Jacopo had taken refuge with the Master, his pale pretty face quite impassive, his eyes, sinister in their brilliance, turned to Leonardo with mute supplication.

Leonardo would have appeased the tumult, but on his face sat a strange air of perplexity and weakness, not lost upon the contemptuous Cesare.

Presently the noise subsided of itself; and then Leonardo, with his customary calm, called Giovanni and invited him to an inspection of the Cenacolo, the Last Supper; his greatest work. Giovanni flushed with pleasure, and they went together.


V

However they paused by the courtyard fountain that Leonardo, after his sleepless night, might refresh himself by bathing his face. The day was cloudy, but windless, and over all things streamed an argent light which seemed to come from under water; days like these pleased the artist best for painting. They were still at the well when the boy Jacopo crept up, bearing in his hands a little case made of bark.

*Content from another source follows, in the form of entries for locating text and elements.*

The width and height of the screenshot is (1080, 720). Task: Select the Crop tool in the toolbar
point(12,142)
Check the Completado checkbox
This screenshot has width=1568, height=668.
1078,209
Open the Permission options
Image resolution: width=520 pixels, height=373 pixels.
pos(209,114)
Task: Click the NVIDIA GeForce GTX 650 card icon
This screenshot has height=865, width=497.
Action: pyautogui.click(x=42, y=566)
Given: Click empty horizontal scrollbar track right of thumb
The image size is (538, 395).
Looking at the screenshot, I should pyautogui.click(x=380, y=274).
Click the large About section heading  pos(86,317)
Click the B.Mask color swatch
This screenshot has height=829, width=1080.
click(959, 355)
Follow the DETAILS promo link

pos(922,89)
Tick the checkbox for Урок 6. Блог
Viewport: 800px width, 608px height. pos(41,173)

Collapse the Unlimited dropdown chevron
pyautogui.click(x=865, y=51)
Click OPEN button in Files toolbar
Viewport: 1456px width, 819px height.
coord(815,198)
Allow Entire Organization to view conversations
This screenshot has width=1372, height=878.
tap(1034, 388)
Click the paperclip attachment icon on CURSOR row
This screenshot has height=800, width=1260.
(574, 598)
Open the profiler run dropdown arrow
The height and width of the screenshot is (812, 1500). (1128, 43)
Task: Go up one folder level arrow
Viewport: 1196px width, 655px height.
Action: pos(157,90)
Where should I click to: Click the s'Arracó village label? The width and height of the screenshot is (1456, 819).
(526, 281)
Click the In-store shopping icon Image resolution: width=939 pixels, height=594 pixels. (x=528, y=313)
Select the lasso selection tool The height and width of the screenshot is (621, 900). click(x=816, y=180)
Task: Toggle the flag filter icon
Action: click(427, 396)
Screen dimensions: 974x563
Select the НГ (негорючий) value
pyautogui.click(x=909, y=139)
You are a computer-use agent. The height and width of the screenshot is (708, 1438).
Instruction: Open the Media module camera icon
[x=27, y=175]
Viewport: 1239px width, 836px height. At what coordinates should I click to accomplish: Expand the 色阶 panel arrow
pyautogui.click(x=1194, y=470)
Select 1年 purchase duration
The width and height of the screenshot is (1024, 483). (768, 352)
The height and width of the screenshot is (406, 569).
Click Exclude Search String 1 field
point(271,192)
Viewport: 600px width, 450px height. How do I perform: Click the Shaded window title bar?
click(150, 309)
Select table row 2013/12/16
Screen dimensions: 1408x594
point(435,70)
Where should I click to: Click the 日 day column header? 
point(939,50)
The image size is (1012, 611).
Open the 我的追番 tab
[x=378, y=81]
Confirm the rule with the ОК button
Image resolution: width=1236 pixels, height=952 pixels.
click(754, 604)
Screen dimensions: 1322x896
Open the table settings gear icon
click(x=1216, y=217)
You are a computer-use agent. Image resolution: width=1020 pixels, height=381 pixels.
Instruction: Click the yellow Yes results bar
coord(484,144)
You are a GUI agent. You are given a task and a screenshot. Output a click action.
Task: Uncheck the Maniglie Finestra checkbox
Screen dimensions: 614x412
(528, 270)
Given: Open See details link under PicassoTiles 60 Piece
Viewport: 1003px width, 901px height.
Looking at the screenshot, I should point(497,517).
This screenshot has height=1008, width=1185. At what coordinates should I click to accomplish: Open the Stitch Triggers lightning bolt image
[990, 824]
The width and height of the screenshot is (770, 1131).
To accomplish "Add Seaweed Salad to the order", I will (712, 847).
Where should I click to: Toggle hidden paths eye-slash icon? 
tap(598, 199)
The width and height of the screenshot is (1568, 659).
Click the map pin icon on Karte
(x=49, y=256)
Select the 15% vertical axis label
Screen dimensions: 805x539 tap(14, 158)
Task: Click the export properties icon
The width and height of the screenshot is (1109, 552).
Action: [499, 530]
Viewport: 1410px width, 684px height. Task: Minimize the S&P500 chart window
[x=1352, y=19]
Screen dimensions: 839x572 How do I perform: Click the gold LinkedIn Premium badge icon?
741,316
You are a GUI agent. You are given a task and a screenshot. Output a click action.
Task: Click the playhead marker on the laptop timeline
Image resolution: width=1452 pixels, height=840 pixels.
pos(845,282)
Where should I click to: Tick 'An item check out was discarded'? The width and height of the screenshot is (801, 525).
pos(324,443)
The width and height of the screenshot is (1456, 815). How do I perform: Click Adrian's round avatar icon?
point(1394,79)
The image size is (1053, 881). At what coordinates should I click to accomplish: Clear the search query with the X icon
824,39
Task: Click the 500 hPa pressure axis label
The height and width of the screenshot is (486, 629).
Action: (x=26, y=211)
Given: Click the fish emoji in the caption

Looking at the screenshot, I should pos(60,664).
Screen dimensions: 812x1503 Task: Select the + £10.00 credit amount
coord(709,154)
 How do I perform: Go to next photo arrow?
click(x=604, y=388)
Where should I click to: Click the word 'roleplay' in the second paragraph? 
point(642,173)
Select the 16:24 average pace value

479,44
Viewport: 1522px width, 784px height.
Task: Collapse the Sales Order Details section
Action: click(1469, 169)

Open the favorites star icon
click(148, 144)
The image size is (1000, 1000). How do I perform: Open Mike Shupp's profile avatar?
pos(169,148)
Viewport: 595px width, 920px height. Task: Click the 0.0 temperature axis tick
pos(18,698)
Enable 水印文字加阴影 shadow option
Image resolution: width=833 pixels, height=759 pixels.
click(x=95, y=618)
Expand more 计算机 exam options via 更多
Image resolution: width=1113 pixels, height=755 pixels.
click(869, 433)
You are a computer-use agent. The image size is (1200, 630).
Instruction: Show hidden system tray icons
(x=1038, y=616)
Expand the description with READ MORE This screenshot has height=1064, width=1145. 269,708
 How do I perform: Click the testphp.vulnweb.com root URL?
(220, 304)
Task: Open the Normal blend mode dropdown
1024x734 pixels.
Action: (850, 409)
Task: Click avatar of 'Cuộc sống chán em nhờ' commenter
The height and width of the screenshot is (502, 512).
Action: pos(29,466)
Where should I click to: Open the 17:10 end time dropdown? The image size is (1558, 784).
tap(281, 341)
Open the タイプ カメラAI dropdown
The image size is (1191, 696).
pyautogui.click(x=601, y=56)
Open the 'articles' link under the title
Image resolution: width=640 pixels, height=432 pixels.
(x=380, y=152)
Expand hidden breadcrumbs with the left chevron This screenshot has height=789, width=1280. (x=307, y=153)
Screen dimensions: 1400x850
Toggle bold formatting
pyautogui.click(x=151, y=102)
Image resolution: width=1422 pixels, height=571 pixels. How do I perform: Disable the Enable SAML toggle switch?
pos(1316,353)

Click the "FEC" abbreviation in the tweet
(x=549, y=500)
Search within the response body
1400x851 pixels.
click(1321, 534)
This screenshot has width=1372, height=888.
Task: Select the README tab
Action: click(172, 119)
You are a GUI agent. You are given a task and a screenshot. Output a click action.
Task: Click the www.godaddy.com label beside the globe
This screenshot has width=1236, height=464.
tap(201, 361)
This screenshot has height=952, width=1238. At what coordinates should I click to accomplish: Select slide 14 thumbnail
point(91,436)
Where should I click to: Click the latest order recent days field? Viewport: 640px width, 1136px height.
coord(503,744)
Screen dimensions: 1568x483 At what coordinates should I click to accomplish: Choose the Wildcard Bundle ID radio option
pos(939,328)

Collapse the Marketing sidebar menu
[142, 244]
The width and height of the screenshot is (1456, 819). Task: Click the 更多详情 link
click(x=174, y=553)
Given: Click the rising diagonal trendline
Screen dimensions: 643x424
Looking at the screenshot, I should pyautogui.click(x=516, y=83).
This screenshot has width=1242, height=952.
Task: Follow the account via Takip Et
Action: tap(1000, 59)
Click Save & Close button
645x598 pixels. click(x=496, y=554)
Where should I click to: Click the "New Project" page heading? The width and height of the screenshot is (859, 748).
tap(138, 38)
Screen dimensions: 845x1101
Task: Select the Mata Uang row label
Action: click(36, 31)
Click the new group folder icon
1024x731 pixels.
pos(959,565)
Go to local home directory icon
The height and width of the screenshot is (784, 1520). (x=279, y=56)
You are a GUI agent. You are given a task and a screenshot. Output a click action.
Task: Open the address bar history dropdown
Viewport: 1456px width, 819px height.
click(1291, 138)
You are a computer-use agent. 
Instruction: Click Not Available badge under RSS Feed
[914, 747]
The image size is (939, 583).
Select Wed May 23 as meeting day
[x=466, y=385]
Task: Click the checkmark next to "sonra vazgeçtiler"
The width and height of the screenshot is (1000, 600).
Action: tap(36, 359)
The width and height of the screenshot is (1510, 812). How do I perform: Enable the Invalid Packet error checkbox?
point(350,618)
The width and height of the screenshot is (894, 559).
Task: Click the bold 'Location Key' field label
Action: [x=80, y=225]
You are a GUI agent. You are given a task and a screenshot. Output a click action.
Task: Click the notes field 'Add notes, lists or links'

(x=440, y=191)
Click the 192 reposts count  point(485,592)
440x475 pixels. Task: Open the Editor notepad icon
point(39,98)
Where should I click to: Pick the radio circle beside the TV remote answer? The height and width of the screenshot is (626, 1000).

'Messer Leonardo,' he murmured, 'I have brought it—for you,' and cautiously raising the lid he showed a huge imprisoned spider. 'I have watched it this three days,' he said enthusiastically; ''tis poisonous! And 'tis a terror to see how he devoureth flies!'

His face was radiant now, and catching a fly he gave it to the captive. The spider seized the victim with its hairy legs, and there was a fight and great buzzing.

'He sucks it! He sucks it!' cried the child in an ecstasy; and Leonardo bent over the struggling creatures to watch.

It seemed to Giovanni that on the two so different faces was the same expression: a hideous pleasure in the horrible.